This Wikibook is concerned with explaining the concepts of computer graphics to a non-technical audience. Most books on computer graphics are written from the perspective of a programmer who is attempting to complete an implementation of some algorithms, be they a computer game, a ray-tracer, or an animation system.
In contrast, this Wikibook seeks to explain the concepts of computer graphics to someone who has no intention of implementing anything and only a basic level of math knowledge (and patience). Such a reader might be an artist who seeks to better understand the systems he uses to produce his art or video game content, someone who is attempting to get started in computer graphics but has no previous experience, or perhaps just a curious person who would like to know more about the graphics that increasingly make up the media we experience.

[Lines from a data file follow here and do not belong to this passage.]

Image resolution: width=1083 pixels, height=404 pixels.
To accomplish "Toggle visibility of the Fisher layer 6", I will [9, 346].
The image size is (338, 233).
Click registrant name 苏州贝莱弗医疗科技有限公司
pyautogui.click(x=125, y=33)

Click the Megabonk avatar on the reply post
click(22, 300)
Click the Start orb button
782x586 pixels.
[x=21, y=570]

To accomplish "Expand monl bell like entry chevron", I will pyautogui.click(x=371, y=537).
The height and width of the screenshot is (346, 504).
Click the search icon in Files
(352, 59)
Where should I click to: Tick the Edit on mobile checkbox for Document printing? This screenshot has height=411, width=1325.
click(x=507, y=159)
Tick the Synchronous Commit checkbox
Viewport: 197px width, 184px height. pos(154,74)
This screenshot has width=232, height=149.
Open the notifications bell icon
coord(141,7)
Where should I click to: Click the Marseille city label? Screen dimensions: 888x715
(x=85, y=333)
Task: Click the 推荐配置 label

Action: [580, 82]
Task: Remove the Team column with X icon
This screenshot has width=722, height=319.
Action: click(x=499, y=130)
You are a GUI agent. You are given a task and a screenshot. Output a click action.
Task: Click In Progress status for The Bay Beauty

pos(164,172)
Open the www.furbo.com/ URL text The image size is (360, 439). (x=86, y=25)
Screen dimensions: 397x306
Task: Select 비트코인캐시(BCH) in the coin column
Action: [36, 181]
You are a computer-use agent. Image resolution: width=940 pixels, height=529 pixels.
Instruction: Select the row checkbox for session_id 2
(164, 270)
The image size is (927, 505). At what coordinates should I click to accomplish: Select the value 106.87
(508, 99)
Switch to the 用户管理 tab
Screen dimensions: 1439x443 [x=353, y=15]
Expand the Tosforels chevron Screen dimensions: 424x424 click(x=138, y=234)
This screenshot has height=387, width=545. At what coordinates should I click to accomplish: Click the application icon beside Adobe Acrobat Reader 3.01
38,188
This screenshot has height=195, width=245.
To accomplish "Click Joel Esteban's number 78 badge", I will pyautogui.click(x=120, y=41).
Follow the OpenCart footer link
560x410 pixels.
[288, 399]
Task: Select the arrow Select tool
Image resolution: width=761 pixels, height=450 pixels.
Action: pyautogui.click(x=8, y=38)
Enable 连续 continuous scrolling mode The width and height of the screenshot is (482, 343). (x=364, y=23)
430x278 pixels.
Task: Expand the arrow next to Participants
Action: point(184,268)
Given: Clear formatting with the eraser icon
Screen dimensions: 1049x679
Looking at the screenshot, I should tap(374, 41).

Since we are starting at the very beginning, our first step will be to define the problem that the techniques of computer graphics attempt to solve. So to begin our discussion, we shall make a first (clumsy) attempt at explaining the problem by saying that the main problem in computer graphics is how to create a desired image.
Given the number of different reasons people want to create images, a statement that encompasses all of computer graphics must necessarily be vague. In order to give a better sense of what we are trying to understand, we'll discuss some specific problems that computer graphics attempts to solve.
One of the most common uses for computer graphics is the creation of an image that looks like a photograph from real life, but portrays something we could not actually take a picture of. For example, we might want to create an animation for a movie that portrays an alien creature or location, or we might want to create an architectural rendering to get an idea of what the final building will look like. We'll call this type of computer graphics photo-realistic. Typically there is a significant amount of time available for creating these images, and so the techniques often attempt to capture the properties of lights and surfaces as accurately as possible, at the expense of time needed to compute the image.
Another common use for computer graphics is the creation of images very quickly so that they can be used in an interactive animation; the application of these algorithms that most people are familiar with is computer games. As a user controls their character, we want to create a series of images very quickly (hopefully 30 per second or more) that respond to their inputs. We'll refer to this type of computer graphics as real-time, or interactive. We might want these images to look as realistic as possible, but the fact of the situation is that if we have more time to devote to computation, we can create better results. Thus, real-time computer graphics is usually concerned with techniques for creating the best-looking picture possible with the very short amount of time available between frames.
There are many other applications for computer graphics as well. We might be interested in automating a complex picture that we could make by hand for convenience, or we might be interested in creating an image that is abstract or random in nature. In fact, there are many applications of computer graphics that fall somewhere in-between the two extremes presented above, such as medical imaging and visualization systems. However, for an introductory text, it will suffice to present the two main techniques that are mixed and matched for the desired results in practice.
In the text that follows, we'll begin by attempting to understand the concepts of pixels and how computer represent color, which is the format for what computer graphics algorithms output. After that, we'll consider how we represent the input data that programs in computer graphics use, the 3D objects that get rendered. With these basics out of the way, we'll then delve into the techniques of photo-realistic and real-time rendering.